Excerpted data.

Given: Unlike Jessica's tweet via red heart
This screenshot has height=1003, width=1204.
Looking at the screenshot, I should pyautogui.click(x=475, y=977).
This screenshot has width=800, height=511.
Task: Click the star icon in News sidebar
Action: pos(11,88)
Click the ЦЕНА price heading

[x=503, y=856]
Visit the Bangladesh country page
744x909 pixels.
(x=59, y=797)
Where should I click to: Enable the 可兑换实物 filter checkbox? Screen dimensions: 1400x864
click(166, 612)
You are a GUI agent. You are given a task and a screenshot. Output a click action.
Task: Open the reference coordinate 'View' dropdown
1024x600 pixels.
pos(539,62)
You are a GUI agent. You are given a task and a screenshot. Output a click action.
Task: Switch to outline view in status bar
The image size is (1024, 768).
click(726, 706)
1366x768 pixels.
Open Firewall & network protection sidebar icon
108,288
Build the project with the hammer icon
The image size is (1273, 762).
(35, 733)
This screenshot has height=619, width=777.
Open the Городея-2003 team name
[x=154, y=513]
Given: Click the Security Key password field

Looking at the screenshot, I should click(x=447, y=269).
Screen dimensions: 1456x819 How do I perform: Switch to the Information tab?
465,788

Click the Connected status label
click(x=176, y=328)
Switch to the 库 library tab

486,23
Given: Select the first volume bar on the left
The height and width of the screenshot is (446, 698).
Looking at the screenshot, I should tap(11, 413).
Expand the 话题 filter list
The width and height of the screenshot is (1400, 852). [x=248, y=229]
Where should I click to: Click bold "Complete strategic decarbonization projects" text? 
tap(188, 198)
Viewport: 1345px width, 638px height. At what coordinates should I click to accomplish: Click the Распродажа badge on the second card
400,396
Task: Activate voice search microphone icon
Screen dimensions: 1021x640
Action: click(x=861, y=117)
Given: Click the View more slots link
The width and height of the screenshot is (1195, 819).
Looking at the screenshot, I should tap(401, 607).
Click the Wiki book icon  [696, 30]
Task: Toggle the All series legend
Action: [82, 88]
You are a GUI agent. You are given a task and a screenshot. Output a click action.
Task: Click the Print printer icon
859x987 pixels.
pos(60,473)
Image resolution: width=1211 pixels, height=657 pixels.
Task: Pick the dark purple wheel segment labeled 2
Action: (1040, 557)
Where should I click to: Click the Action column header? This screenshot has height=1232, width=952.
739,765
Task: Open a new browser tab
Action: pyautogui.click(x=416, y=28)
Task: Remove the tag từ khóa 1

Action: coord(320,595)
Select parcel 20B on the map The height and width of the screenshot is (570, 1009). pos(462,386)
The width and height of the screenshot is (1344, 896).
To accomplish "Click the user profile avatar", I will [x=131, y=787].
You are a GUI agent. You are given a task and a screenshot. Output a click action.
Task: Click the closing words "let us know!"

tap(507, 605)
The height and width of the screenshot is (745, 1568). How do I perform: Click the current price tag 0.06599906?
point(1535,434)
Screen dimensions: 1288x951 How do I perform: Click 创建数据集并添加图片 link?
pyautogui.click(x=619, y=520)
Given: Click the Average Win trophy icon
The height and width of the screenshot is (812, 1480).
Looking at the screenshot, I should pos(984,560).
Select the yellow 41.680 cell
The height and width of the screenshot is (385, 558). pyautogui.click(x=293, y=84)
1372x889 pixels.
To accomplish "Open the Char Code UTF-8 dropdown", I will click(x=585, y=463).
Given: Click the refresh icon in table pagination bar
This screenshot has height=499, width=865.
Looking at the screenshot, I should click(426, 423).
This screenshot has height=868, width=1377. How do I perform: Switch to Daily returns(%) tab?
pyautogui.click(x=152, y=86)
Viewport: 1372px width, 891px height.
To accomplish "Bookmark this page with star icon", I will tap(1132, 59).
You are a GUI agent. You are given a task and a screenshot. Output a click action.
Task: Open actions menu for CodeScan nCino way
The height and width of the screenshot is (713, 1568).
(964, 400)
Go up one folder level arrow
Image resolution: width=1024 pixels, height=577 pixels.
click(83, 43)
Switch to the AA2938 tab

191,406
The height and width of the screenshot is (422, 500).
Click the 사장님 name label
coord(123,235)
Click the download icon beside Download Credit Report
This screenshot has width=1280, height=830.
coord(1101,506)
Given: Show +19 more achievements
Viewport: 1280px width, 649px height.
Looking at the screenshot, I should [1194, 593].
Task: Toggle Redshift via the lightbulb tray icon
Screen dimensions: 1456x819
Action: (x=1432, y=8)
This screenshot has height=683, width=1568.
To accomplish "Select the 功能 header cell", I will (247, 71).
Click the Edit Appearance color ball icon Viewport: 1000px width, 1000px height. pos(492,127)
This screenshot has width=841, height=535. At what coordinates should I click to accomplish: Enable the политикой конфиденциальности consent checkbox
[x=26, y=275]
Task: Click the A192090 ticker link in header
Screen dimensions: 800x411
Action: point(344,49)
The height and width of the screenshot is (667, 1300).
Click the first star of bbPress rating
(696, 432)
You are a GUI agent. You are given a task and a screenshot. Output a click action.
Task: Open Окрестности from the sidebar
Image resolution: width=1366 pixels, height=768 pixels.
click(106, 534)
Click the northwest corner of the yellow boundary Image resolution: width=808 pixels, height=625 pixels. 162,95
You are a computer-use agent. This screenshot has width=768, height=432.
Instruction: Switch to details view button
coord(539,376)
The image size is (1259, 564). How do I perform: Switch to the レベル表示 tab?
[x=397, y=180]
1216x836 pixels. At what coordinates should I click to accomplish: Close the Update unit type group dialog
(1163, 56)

What you need to do. Report how many lines of the data above contain the string "header". Case matters, and the answer should be the number alone.

Reply to the exercise. 3